Starting with the first line of the data that follows, transcribe every line verbatim until the line containing "[Subscribe] (341, 1109)" has been transcribed.

_Entries taken from a collection_
━━━
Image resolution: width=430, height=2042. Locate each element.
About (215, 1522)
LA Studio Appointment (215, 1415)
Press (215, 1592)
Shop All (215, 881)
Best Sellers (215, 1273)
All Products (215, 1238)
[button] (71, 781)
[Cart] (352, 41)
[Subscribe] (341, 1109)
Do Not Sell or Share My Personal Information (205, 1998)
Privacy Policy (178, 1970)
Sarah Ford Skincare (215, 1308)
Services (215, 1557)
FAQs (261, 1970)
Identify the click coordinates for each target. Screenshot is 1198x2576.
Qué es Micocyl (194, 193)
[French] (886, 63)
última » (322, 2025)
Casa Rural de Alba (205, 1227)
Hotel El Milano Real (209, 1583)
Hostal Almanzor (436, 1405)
━━━
_SOLUTION_
Image resolution: width=430, height=2042. Locate each element.
About (215, 1522)
LA Studio Appointment (215, 1415)
Press (215, 1592)
Shop All (215, 881)
Best Sellers (215, 1273)
All Products (215, 1238)
[button] (71, 781)
[Cart] (352, 41)
[Subscribe] (341, 1109)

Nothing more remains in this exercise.